Rome pressed to ban tourist carriages after horse collapses

Lucrative botticelle business goes on despite pledges by succession of mayors

Society 21:00 20.10.2019
Italian leaders have been urged to stop “the unjustified exploitation of animals” after a horse collapsed as it pulled tourists through the narrow streets of Rome.
 
The horse fell on the Via dei Condotti, a busy shopping street in the city centre, on 17 October after slipping on a manhole cover. The driver of the carriage allegedly ignored pleas from onlookers to have the horse checked by a veterinarian, choosing instead to continue the tour towards the nearby Spanish Steps once the animal was back on its feet.
 
“Subjecting animals to inhumane labour in the name of an anachronistic tradition is animal abuse,” Rinaldo Sidoli, a spokesman for the animal and environmental activist group, Alleanza Popolare Ecologista, said. “Horses in Rome are forced, against their will, to tow extremely heavy loads (the carriage alone weighs 800kg) on slippery pavements and amid noisy traffic. We ask the mayor, Virginia Raggi, to stop this unjustified exploitation of animals.”
 
ENPA, the national agency for animal protection, said that other horses had fallen on the same manhole. “To make this story even more disturbing is the behaviour of the driver,” the agency added. “It was as if nothing had happened, and so the true health of the horse remains a mystery.”
 
Rome’s horse-drawn carriages, known as botticelle, are a lucrative business, with tour operators charging as much as €350 for horses to cart four people around key monuments of the Italian capital for two hours.
 
A succession of mayors has pledged to ban the practice, with the city’s current leader, Virginia Raggi, making it a campaign promise ahead of her election in June 2016. A year later, the local authorities announced a plan for the horses, who are kept in stables in the Testaccio, to be moved away from the streets to work in the city’s parks instead.
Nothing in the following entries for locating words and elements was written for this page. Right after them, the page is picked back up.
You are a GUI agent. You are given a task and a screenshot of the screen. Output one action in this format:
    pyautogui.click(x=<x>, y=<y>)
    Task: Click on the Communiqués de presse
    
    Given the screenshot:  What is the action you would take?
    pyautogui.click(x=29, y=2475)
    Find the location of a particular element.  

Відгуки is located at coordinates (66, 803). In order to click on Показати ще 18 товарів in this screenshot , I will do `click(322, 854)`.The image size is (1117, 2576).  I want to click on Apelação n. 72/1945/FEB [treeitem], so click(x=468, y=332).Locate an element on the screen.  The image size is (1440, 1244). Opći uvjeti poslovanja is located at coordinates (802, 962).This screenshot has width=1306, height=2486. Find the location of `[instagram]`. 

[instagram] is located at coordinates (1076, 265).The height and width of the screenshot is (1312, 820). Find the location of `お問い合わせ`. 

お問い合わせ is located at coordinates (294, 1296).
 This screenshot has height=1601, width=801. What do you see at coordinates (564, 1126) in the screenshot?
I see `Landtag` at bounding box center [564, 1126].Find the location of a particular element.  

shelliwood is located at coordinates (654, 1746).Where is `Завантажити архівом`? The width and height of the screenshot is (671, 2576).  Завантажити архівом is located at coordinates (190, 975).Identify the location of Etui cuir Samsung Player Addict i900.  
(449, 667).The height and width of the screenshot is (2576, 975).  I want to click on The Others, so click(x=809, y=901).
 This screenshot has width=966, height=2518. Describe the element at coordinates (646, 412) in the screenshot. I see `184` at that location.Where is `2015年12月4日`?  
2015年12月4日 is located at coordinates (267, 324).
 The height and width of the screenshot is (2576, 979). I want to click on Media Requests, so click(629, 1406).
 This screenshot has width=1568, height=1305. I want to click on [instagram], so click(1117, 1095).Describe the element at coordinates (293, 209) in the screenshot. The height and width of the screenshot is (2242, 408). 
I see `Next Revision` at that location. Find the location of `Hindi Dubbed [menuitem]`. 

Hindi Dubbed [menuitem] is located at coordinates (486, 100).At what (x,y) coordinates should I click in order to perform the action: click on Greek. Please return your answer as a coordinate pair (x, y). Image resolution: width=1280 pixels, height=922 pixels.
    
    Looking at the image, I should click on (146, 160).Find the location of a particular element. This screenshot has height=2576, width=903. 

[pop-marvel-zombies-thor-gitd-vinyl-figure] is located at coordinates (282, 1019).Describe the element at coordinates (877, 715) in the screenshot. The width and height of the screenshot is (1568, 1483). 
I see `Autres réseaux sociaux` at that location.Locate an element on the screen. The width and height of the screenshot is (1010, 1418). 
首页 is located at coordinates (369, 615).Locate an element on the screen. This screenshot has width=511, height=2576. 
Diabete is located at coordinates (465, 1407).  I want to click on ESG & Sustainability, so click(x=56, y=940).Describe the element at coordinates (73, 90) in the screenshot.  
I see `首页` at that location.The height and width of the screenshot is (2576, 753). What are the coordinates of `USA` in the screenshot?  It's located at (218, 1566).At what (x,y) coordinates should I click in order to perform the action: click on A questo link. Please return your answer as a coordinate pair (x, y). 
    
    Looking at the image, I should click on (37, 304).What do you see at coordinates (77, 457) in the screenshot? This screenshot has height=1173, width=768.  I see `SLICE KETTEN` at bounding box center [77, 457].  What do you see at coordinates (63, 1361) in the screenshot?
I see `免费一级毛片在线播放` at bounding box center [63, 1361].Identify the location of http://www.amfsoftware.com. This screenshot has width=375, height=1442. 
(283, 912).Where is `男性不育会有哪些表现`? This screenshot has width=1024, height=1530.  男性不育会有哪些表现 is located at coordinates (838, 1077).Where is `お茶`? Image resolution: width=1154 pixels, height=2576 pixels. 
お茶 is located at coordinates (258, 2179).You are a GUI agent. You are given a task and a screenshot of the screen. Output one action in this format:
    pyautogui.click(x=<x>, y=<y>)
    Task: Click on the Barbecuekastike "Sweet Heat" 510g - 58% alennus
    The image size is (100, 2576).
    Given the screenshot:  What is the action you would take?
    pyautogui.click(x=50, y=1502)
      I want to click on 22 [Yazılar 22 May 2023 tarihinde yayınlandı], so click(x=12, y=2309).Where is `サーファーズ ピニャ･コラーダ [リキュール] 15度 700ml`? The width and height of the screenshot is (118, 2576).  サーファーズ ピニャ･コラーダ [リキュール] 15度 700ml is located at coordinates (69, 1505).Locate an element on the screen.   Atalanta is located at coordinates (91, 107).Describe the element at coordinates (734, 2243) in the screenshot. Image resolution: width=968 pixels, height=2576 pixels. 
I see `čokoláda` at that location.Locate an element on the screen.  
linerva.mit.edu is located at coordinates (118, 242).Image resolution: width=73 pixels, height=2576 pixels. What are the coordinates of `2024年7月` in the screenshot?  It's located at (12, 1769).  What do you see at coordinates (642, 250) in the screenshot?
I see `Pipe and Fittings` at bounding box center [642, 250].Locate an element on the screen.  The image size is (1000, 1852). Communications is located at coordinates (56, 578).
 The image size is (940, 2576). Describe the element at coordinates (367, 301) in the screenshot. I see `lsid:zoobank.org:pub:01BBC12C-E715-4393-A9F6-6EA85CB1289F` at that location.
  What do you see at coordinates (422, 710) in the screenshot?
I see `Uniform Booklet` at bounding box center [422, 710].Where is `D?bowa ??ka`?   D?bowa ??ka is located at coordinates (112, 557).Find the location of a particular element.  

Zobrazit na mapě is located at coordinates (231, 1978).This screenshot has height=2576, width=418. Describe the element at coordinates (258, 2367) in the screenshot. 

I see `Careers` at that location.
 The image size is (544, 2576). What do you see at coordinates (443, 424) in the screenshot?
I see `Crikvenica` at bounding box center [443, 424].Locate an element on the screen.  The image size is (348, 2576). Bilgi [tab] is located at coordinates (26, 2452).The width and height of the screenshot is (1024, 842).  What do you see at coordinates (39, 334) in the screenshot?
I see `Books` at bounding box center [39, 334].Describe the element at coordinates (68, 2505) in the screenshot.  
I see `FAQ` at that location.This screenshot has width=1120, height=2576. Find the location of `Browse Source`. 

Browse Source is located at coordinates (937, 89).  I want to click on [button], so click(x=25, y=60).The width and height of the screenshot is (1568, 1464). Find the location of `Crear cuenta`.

The idea of replacing the carriages with electric vehicles was also mooted. The measure, which included a ban on horse-drawn carriages circulating between June and September and when the temperature exceeds 30C, was later passed by a parliamentary transport committee in Italy’s former government. Raggi, from the Five Star Movement, the party ruling nationally with the centre-left Democratic party, reiterated the plan over social media in July while feting Rome as “a leader in safeguarding and protecting animals”. But nothing has changed.
 
ENPA called on politicians to ban the outdated practice completely: “During the election campaign the mayor promised to save the horses from the chaotic streets of Rome – we ask national politicians to take charge of this emergency.”
 
There have been other cases of horses collapsing or dying on Rome’s streets. One, called Legoli, died in June 2008 after being hit by a car while towing a carriage along a road by the Tiber River. A few months later, an 18-year-old horse, called Birillo, died while working near the Colosseum. Birillo fell after being startled by the noise of a passing truck. Another collapsed by the Spanish Steps in the summer of 2012, with the driver attempting to beat the animal back to work before being stopped by police. A law was later passed forbidding the horse-drawn carriages from doing their rounds if the temperature is above 40C.
 
Thirty-two people have licences to drive the horse-drawn carriages; under Raggi’s plans no new licences would be issued, with the drivers given the option to apply for taxi permits. Drivers have often openly brawled with animal rights activists over a practice that has long been criticised for its cruelty. About 80 horses are still working.
 
“The sight of a horse falling to the ground left many tourists appalled,” added Sidoli. “The disgraceful spectacle was yet another blow to the image of Italy. The time has come for parliament to listen to the growing sensitivity of Italians towards animal rights.”